|Print this page|
Ergon Energy and Girramay Indigenous Land Use Agreement (ILUA)
|Date:||27 May 2010|
|Sub Category:||Indigenous Land Use Agreement (ILUA) (Native Title Act)|
|Location:||Cardwell, Queensland, Australia|
|Click this link to search this location with google maps|
|The ILUA area covers approximately 14 square kilometres of land variously distributed around Cardwell, Kennedy and Bilyana. The agreement area is located within the jurisdiction of the Cassowary Coast Regional Council.|
|Legal Status:||Registered with the National Native Title Tribunal on the Register of Indigenous Land Use Agreements on 27 May 2010. This is an Area Agreement under the Native Title Act 1993 (Cth).|
|Legal Reference:||National Native Title Tribunal File No. QI2009/065.|
|Subject Matter:||Access | Consultation | Housing, Construction and Infrastructure | Land Use | Native Title|
|This ILUA was agreed between:|
- Mr Abraham Muriata (on behalf of the Girramay People); and
- Ergon Energy Corporation Ltd.
The ILUA was developed to accompany the consent determination in Abraham Muriata on behalf of the Girramay People v State of Queensland & Ors (unreported, FCA, 10 December 2009, Dowsett J). This determination found that the Girramay people held non-exclusive native title rights and interests over 16 parcels of unallocated State land stretching from Cardwell to Bilyana and the Murray Upper area. The ILUA is one in a series of four ILUAs that aim to clarify how the rights established in the consent determination are to be 'carried out on the ground' (see AIATSIS, Native Title Newsletter).
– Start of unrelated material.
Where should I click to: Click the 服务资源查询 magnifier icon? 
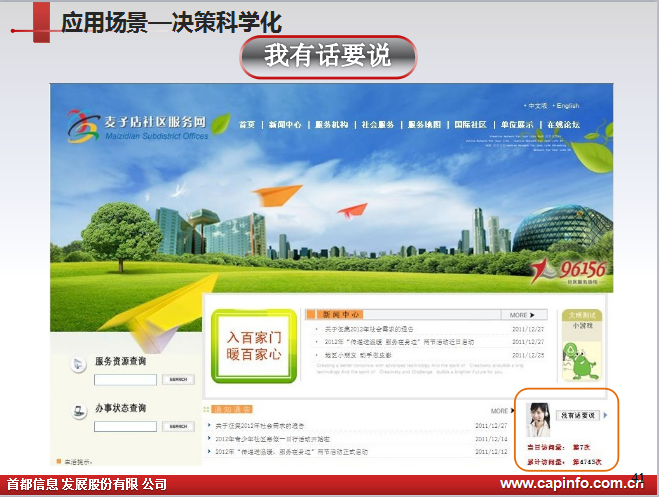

The purpose of the ILUA is to provide consent for the doing of certain future acts by Ergon Energy Corporation Ltd, which includes maintaining electricity infrastructure, accessing the agreement area for the purpose of such activities and granting licences or permits over the electricity infrastructure.
|Consent to 'minor works' and maintenance of electricity infrastructure|
The parties consent to the performance of 'minor works' and maintenance of electricity infrastructure by Ergon Energy Corporation Ltd.
Minor works are defined as:
- tree lopping and tree clearing to enable the safe operation of electricity infrastructure;
- repairs to such infrastructure;
- reinstatement of damaged infrastructure to its previous condition;
- maintenance and inspection of such infrastructure; and
- performance of an statutory duties or responsibilities.
The parties similarly consent to Ergon Energy's access to the ILUA area so as to perform any of the above listed activities. Ergon Energy may access all land on which the electricity infrastructure is located (and any adjacent land that mut be accessed for the operation or maintenance of the infrastructure). Ergon energy may use pre-existing 'access tracks' to access these areas.
Ergon Energy may grant easements, licences or permits over the electricity infrastructure or access tracks. Such grants must however comply with Cultural Heritage Management processes stipulated within the ILUA.
Consent to future acts on 'Aboriginal Land'
The ILUA also provides consent for the doing of any future acts on that portion of land contained within the agreement area that is recognised as 'Aboriginal Land' under the Aboriginal Land Act 1991 (Qld). To be recognised as such, the land must have been transferred or granted by the Queensland Government to the Girramay People(to be held on trust). Before such future acts can take place, written consent to the acts must be provided from the Girramay People Aboriginal Corporation.
The parties also agree that the right to negotiate provisions of the Native Title Act 1993 (Cth) do not apply.
Native Title in the ILUA Area
The ILUA area is located within the Determination Area of native title made in the proceeding Abraham Muriata on behalf of the Girramay People v State of Queensland & Ors (unreported, FCA, 10 December 2009, Dowsett J) by the Federal Court of Australia. Under the Native Title Act 1993 (Cth) any activity that may affect native title rights is defined as a 'future act' and must comply with the future act provisions of the Act in order to be valid. The ILUA entitles the parties to circumvent these provisions.